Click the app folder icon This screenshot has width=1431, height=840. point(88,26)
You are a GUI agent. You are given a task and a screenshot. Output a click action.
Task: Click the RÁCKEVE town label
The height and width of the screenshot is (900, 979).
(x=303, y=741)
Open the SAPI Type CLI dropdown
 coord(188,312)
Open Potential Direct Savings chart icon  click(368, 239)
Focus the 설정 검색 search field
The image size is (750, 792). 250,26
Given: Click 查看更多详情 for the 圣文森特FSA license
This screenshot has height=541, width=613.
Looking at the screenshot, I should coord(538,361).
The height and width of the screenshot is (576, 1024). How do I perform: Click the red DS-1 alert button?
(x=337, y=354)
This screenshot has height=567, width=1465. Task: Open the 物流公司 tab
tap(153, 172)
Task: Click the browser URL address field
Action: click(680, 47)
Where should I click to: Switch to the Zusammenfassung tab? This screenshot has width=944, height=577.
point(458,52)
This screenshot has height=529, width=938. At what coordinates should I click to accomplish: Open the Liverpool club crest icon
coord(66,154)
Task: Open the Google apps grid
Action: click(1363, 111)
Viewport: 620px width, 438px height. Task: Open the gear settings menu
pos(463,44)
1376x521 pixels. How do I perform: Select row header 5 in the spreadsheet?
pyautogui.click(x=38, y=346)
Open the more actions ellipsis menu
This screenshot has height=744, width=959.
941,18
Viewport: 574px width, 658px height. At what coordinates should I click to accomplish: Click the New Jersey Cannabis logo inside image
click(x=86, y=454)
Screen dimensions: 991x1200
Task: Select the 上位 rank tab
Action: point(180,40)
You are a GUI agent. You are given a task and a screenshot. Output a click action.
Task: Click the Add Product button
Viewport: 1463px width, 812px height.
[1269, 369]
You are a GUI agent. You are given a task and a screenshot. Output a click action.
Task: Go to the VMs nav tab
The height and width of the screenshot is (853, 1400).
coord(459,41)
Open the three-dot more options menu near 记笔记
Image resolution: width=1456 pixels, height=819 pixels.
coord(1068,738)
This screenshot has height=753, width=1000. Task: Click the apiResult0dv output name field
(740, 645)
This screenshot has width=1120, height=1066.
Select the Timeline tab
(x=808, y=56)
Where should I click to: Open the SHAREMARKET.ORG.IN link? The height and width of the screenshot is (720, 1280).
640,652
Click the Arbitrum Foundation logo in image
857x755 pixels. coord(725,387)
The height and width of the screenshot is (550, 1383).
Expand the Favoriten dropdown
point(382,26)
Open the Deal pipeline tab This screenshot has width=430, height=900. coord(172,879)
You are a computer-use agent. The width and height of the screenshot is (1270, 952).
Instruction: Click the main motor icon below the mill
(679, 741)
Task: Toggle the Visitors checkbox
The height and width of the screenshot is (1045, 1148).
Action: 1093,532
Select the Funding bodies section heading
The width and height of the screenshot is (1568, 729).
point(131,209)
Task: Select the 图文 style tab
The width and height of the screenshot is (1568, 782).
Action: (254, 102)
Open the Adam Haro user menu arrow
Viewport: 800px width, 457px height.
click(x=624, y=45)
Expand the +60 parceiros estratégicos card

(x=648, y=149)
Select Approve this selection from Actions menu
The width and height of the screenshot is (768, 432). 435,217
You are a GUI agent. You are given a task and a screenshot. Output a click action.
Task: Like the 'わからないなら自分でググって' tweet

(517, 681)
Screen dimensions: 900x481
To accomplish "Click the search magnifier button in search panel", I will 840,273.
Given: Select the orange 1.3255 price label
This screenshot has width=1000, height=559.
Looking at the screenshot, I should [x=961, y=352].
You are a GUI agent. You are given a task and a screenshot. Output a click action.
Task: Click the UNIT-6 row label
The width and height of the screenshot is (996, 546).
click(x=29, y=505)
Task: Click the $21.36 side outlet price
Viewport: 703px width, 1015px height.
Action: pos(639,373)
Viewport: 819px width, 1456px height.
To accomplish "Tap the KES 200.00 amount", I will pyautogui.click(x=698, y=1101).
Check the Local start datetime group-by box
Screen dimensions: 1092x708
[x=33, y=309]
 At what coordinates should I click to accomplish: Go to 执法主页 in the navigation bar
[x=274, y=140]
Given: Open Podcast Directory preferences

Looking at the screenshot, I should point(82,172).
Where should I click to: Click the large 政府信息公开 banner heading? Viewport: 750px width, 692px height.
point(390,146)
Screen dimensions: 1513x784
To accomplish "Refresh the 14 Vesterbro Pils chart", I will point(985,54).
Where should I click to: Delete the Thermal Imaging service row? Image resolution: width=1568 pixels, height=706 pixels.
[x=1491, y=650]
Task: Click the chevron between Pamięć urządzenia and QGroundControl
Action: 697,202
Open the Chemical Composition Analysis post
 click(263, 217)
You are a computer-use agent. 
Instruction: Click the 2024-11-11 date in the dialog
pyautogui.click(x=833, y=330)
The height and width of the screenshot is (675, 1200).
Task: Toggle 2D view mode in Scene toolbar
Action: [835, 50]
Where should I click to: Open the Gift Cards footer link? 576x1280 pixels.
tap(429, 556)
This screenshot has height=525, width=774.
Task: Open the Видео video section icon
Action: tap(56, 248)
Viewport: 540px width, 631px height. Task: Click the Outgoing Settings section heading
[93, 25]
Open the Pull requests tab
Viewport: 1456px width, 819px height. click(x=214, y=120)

Work to complete:
Update the lines above so that every "GUI agent" reads "screen navigation agent", and leave everything else unchanged.

Answer to this problem:
Click the app folder icon This screenshot has width=1431, height=840. point(88,26)
You are a screen navigation agent. You are given a task and a screenshot. Output a click action.
Task: Click the RÁCKEVE town label
The height and width of the screenshot is (900, 979).
(x=303, y=741)
Open the SAPI Type CLI dropdown
 coord(188,312)
Open Potential Direct Savings chart icon  click(368, 239)
Focus the 설정 검색 search field
The image size is (750, 792). 250,26
Given: Click 查看更多详情 for the 圣文森特FSA license
This screenshot has height=541, width=613.
Looking at the screenshot, I should coord(538,361).
The height and width of the screenshot is (576, 1024). How do I perform: Click the red DS-1 alert button?
(x=337, y=354)
This screenshot has height=567, width=1465. Task: Open the 物流公司 tab
tap(153, 172)
Task: Click the browser URL address field
Action: click(680, 47)
Where should I click to: Switch to the Zusammenfassung tab? This screenshot has width=944, height=577.
point(458,52)
This screenshot has height=529, width=938. At what coordinates should I click to accomplish: Open the Liverpool club crest icon
coord(66,154)
Task: Open the Google apps grid
Action: click(1363, 111)
Viewport: 620px width, 438px height. Task: Open the gear settings menu
pos(463,44)
1376x521 pixels. How do I perform: Select row header 5 in the spreadsheet?
pyautogui.click(x=38, y=346)
Open the more actions ellipsis menu
This screenshot has height=744, width=959.
941,18
Viewport: 574px width, 658px height. At what coordinates should I click to accomplish: Click the New Jersey Cannabis logo inside image
click(x=86, y=454)
Screen dimensions: 991x1200
Task: Select the 上位 rank tab
Action: point(180,40)
You are a screen navigation agent. You are given a task and a screenshot. Output a click action.
Task: Click the Add Product button
Viewport: 1463px width, 812px height.
[1269, 369]
You are a screen navigation agent. You are given a task and a screenshot. Output a click action.
Task: Go to the VMs nav tab
The height and width of the screenshot is (853, 1400).
coord(459,41)
Open the three-dot more options menu near 记笔记
Image resolution: width=1456 pixels, height=819 pixels.
coord(1068,738)
This screenshot has height=753, width=1000. Task: Click the apiResult0dv output name field
(740, 645)
This screenshot has width=1120, height=1066.
Select the Timeline tab
(x=808, y=56)
Where should I click to: Open the SHAREMARKET.ORG.IN link? The height and width of the screenshot is (720, 1280).
640,652
Click the Arbitrum Foundation logo in image
857x755 pixels. coord(725,387)
The height and width of the screenshot is (550, 1383).
Expand the Favoriten dropdown
point(382,26)
Open the Deal pipeline tab This screenshot has width=430, height=900. coord(172,879)
You are a computer-use agent. The width and height of the screenshot is (1270, 952).
Instruction: Click the main motor icon below the mill
(679, 741)
Task: Toggle the Visitors checkbox
The height and width of the screenshot is (1045, 1148).
Action: 1093,532
Select the Funding bodies section heading
The width and height of the screenshot is (1568, 729).
point(131,209)
Task: Select the 图文 style tab
The width and height of the screenshot is (1568, 782).
Action: (254, 102)
Open the Adam Haro user menu arrow
Viewport: 800px width, 457px height.
click(x=624, y=45)
Expand the +60 parceiros estratégicos card

(x=648, y=149)
Select Approve this selection from Actions menu
The width and height of the screenshot is (768, 432). 435,217
You are a screen navigation agent. You are given a task and a screenshot. Output a click action.
Task: Like the 'わからないなら自分でググって' tweet

(517, 681)
Screen dimensions: 900x481
To accomplish "Click the search magnifier button in search panel", I will 840,273.
Given: Select the orange 1.3255 price label
This screenshot has width=1000, height=559.
Looking at the screenshot, I should [x=961, y=352].
You are a screen navigation agent. You are given a task and a screenshot. Output a click action.
Task: Click the UNIT-6 row label
The width and height of the screenshot is (996, 546).
click(x=29, y=505)
Task: Click the $21.36 side outlet price
Viewport: 703px width, 1015px height.
Action: pos(639,373)
Viewport: 819px width, 1456px height.
To accomplish "Tap the KES 200.00 amount", I will pyautogui.click(x=698, y=1101).
Check the Local start datetime group-by box
Screen dimensions: 1092x708
[x=33, y=309]
 At what coordinates should I click to accomplish: Go to 执法主页 in the navigation bar
[x=274, y=140]
Given: Open Podcast Directory preferences

Looking at the screenshot, I should point(82,172).
Where should I click to: Click the large 政府信息公开 banner heading? Viewport: 750px width, 692px height.
point(390,146)
Screen dimensions: 1513x784
To accomplish "Refresh the 14 Vesterbro Pils chart", I will point(985,54).
Where should I click to: Delete the Thermal Imaging service row? Image resolution: width=1568 pixels, height=706 pixels.
[x=1491, y=650]
Task: Click the chevron between Pamięć urządzenia and QGroundControl
Action: 697,202
Open the Chemical Composition Analysis post
 click(263, 217)
You are a computer-use agent. 
Instruction: Click the 2024-11-11 date in the dialog
pyautogui.click(x=833, y=330)
The height and width of the screenshot is (675, 1200).
Task: Toggle 2D view mode in Scene toolbar
Action: [835, 50]
Where should I click to: Open the Gift Cards footer link? 576x1280 pixels.
tap(429, 556)
This screenshot has height=525, width=774.
Task: Open the Видео video section icon
Action: tap(56, 248)
Viewport: 540px width, 631px height. Task: Click the Outgoing Settings section heading
[93, 25]
Open the Pull requests tab
Viewport: 1456px width, 819px height. click(x=214, y=120)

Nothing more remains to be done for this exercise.